The Real and the Digital

As I progress through this first part of the course, I am coming to realise that no photographic image can be “trusted”.  In the extract “The Real and the Digital” from her book Photography: A Critical Introduction, Liz Wells writes:

…..Here, we need to note that digital media – with its ability to create, manipulate and edit images – has given new prominence to arguments about the nature of photography and taken them into the popular domain.

(Wells, 2009)

The ability to create, manipulate and edit images is now mainstream rather than only carried out by the technicians of previous photographic methods.  Previously, lack of knowledge and understanding the photographic techniques often meant that images were accepted as real.  The set of images “The Cottingley Fairies” made by Elsie Wright and Frances Griffiths in 1917 were believed to be real, and continued to be considered real until 1970.

I do not believe that “digital” and “real” are part of the same argument.  Real images are those which have not been manipulated, and can be both digital images, or made using older style technology.

In Russia, during the Stalinist regime many images were manipulated to remove those who were thought to be against the state, as I show in my review of “The Commissar Vanishes, The Falsification of Photographs and Art in Stalin’s Russia” by David King.  None of those images were manipulated digitally, they were painstakingly airbrushed or touched up.

Now, because of the increased access to simple photographic facilities, such as camera phones, and the ability to edit images made in this way, there is a greater understanding of how images are created and therefore how they can be manipulated.  It is generally considered acceptable to manipulate these images, and that non of them should automatically be perceived as real.  I believe that it is difficult to tell if an image is real or not, and that has always been the case, but with the digital images created today, society has come to accept that they may have been manipulated, rather than believe them to be real until proved otherwise.

So what about the situation where an image is produced as evidence in court?  Perhaps the only way to confirm this is for more than one person to take photographs of the same subject from difference perspectives, or for more than one eye witness, who was present at the event, to verify the image’s provenance.  So maybe anyone gathering photographic evidence from now on must ensure they have more than one photograph of the subject taken from different angles,  (it would be difficult to edit each image so that they appear real when viewed together) or ensure there is an eyewitness prepared to confirm the reality of the image.

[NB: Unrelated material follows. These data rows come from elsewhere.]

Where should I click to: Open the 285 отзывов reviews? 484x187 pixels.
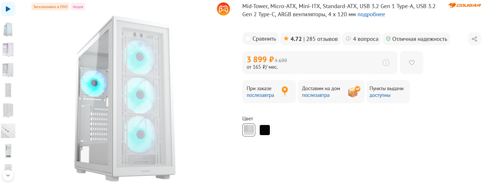322,39
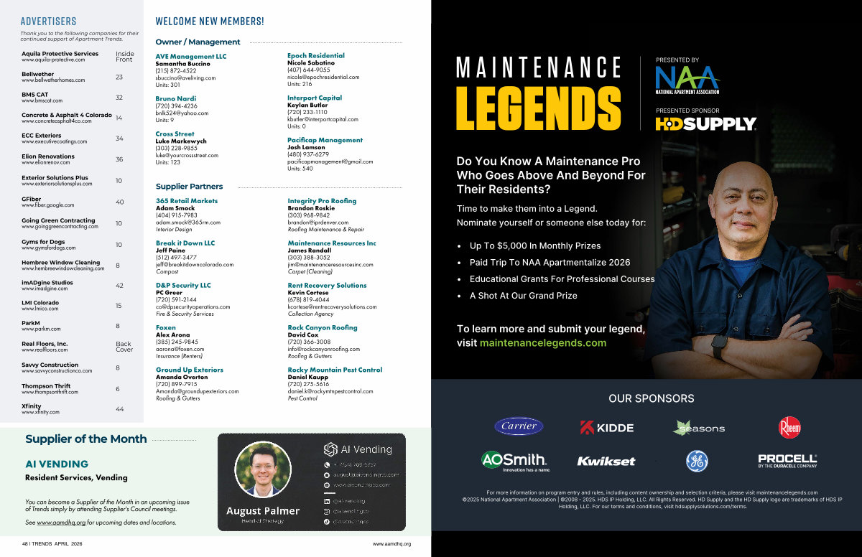Click the HD Supply sponsor logo
Screen dimensions: 862x557
click(x=706, y=123)
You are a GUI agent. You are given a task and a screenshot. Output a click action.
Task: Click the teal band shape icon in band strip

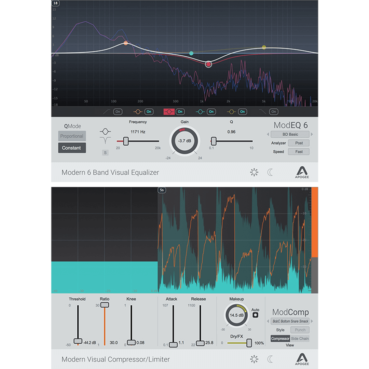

The only reality as Roland Barthe believes, according to Liz Wells:

…..it is the result of an event in the world, evidence of the passing of a moment of time that once was and is no more, which left a kind of trace of the even on the photograph.

(Wells, 2009)

So any photograph, manipulated or not, must at some time have been taken of a real event.  Without that reality, the photograph could not have been taken, so on that basis must be real.

As we can see from the examples shown, The Cottingley Fairies, and the images in The Commissar Disappears by David King, any image could have been manipulated.  All that the more recent digital functionality has done is to make manipulation easier.

Bibliography

Wells, L. (2009) Photography: A Critical Introduction (4th Edition). London: Routledge.